Why You Should Never Add This Alcohol To Your Eggnog

Every family has their own spin on holiday food traditions, but when it comes to the most classic Christmas drink of them all, there's no challenging eggnog. There are many recipes for the eggs-and-dairy treat, and some of the store-bought versions can be pretty horrid. On the other hand, a nice, hot eggnog from quality ingredients is an utter delight.    

While it's perfectly possible to enjoy eggnog without alcohol, the very history of the drink revolves heavily around the strong stuff. As such, alcohol and eggnog traditionally get along like a house on fire, and the various recipes over the years have used many different types of liquor. Of course, this means that over the years, someone, somewhere has found out the hard way that some particular types of booze should never be mixed with eggnog in any circumstances whatsoever. To make sure that this sad fate won't befall on you this holiday season, it's time to find out what these unfortunately incompatible alcoholic drinks are. Let's take a look at why you should never add these two types of alcohol to your eggnog.

Wine and light beer are bad choices for eggnog

Eggnog is a surprisingly versatile drink that can soak all sorts of different types of booze. In a brave taste test by Maxim, classics like rum and brandy fared unsurprisingly well as eggnog alcohols, as did bourbon, Scotch, applejack — and even gin. Other well-known alcohol types like tequila and vodka were more so-so, and Baileys worked so well that the end result's creaminess actually turned against itself. 

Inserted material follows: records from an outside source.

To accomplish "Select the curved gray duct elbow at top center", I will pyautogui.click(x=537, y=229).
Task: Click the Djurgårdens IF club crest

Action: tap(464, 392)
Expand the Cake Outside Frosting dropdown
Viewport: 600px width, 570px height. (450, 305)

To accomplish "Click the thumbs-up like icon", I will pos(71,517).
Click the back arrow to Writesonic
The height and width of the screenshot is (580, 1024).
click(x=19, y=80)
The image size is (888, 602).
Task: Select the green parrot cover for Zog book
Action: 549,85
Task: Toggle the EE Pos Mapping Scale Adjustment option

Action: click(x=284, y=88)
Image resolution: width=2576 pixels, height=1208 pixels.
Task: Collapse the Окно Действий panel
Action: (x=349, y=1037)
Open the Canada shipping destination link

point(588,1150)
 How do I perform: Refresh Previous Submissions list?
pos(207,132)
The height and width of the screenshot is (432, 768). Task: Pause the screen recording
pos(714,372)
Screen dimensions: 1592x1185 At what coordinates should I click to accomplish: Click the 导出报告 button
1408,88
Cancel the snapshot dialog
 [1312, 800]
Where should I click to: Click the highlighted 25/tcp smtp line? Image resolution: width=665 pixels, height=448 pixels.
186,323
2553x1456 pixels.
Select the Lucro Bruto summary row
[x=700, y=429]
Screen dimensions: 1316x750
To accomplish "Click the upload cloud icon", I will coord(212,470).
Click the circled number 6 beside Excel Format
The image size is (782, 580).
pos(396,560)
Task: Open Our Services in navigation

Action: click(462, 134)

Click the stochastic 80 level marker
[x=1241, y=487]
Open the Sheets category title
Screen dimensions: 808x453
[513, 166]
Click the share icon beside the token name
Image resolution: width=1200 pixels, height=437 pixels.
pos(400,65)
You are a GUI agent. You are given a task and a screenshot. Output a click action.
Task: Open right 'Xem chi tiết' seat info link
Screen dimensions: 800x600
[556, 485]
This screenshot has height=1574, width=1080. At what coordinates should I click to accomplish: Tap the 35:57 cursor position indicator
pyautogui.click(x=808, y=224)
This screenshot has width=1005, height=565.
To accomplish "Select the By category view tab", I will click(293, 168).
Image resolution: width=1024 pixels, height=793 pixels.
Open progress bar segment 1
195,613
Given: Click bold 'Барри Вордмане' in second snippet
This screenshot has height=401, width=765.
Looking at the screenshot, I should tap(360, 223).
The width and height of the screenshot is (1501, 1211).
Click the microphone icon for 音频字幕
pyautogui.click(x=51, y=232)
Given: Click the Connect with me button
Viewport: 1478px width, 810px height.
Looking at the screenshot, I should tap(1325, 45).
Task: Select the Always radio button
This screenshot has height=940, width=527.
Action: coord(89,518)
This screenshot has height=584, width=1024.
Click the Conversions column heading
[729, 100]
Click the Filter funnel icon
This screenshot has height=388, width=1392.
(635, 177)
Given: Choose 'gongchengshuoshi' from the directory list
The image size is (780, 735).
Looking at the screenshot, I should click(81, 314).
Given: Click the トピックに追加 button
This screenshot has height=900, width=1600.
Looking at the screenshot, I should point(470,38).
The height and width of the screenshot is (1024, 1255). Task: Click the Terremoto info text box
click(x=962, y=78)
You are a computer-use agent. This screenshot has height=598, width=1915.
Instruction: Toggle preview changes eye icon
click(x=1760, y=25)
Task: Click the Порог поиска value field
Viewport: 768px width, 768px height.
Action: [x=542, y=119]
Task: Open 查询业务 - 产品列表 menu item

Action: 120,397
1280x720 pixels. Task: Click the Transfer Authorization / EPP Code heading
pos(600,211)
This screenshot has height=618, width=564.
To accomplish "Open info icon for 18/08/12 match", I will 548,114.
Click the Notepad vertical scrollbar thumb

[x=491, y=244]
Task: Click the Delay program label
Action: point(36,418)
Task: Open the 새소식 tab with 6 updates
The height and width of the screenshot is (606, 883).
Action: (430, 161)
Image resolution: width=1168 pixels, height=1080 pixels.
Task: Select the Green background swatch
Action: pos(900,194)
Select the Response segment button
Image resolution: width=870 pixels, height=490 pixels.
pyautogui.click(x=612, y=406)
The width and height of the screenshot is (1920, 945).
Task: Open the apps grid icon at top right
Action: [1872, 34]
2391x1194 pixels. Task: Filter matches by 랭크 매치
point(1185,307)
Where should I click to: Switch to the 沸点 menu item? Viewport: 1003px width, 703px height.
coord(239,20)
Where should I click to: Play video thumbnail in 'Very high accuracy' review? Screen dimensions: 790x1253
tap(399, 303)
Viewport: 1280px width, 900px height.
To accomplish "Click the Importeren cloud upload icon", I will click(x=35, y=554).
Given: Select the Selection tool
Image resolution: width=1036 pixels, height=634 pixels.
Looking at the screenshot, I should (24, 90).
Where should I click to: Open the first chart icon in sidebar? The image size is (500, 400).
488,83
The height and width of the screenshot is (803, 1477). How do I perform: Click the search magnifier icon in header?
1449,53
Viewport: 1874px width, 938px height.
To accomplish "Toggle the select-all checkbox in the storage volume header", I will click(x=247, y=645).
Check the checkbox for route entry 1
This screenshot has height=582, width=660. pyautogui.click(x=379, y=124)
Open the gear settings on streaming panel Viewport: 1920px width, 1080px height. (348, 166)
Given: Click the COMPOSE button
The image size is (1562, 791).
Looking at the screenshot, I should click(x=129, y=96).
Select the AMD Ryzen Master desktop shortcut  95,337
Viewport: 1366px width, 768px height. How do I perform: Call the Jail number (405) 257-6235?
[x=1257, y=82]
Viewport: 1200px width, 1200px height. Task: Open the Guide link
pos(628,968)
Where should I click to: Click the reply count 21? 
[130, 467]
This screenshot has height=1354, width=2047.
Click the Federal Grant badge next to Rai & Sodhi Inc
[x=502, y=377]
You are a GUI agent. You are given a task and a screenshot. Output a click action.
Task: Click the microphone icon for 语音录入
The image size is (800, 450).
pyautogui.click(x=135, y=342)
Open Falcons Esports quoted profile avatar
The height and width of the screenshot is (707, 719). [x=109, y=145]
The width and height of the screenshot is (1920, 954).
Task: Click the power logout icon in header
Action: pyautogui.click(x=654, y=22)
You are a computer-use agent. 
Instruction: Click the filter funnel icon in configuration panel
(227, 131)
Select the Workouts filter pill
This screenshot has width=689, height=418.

The bad eggs in the nog game are, perhaps unsurprisingly, beer and wine. Weirdly, some beers can handle themselves in an eggnog, though if you're determined to take that route, you'd do well to skip the lager isle and make a beeline for a robust coffee or chocolate porter. Light beer is not recommended. As for wine, the folks at Maxim kept their review of the combination short and not-so-sweet, calling the taste of a wine eggnog "disgusting." Frankly, it's hard to disagree with the sentiment. Your tastebuds can almost feel the clashing flavors of that red wine tannin and the sweet eggnog, can't they? 

Of course, it's worth noting that unlike, say, Coors Light, wine does have a place in the history of eggnog, seeing as the original 14th century "eggnog" was basically spices, milk and wine. Still, it's probably better to keep with the tried-and-tested alcohols for this particular taste sensation.